Efficient Neural Audio Synthesis

Sequential models achieve state-of-the-art results in audio, visual and textual domains with respect to both estimating the data distribution and generating desired samples. Efficient sampling for this class of models at the cost of little to no loss in quality has however remained an elusive problem. With a focus on text-to-speech synthesis, we describe a set of general techniques for reducing sampling time while maintaining high output quality. We first describe a single-layer recurrent neural network, the WaveRNN, with a dual softmax layer that matches the quality of the state-of-the-art WaveNet model.
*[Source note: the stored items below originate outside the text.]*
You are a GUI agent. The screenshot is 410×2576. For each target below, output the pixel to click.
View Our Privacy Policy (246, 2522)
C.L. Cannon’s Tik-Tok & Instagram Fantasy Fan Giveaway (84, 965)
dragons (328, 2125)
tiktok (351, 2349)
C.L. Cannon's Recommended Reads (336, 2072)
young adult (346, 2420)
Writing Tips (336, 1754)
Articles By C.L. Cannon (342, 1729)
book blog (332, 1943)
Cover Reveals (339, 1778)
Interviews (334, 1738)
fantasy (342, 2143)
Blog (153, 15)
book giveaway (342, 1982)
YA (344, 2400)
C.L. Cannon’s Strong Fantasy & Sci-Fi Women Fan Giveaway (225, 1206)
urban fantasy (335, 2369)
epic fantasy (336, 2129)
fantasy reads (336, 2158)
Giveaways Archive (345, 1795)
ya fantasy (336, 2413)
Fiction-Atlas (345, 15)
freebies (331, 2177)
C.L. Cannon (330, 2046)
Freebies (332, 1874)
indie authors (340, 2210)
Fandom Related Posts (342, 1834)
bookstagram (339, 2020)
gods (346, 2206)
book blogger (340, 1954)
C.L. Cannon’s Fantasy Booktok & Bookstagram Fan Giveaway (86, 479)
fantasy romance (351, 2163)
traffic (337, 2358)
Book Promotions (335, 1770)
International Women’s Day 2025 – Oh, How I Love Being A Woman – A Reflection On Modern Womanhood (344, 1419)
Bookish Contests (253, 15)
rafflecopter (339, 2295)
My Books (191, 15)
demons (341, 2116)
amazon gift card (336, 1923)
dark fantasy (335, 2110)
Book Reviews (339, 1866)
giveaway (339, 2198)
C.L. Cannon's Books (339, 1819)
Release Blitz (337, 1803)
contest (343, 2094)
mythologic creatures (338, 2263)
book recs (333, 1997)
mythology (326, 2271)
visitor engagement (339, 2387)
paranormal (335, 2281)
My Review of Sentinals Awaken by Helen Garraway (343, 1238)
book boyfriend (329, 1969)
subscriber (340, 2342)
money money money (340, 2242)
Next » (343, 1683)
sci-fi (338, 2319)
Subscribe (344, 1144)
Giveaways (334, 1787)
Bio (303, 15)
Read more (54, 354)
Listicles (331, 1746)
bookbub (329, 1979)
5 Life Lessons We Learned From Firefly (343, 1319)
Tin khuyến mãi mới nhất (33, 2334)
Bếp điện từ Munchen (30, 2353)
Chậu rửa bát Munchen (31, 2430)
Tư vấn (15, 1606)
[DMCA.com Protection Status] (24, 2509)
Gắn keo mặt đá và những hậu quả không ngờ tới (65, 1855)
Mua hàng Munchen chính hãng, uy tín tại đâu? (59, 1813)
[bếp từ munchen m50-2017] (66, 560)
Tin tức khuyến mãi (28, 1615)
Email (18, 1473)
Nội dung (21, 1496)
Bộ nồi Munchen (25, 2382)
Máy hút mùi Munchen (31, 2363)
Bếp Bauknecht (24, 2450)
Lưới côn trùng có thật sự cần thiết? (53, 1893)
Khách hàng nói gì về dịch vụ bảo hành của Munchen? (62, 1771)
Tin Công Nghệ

The compact form of the network makes it possible to generate 24 kHz 16-bit audio 4 times faster than real time on a GPU. Secondly, we apply a weight pruning technique to reduce the number of weights in the WaveRNN. We find that, for a constant number of parameters, large sparse networks perform better than small dense networks and this relationship holds past sparsity levels of more than 96%. The small number of weights in a Sparse WaveRNN makes it possible to sample high-fidelity audio on a mobile phone CPU in real time. Finally, we describe a new dependency scheme for sampling that lets us trade a constant number of non-local, distant dependencies for the ability to generate samples in batches. The Batch WaveRNN produces 8 samples per step without loss of quality and offers orthogonal ways of further increasing sampling efficiency.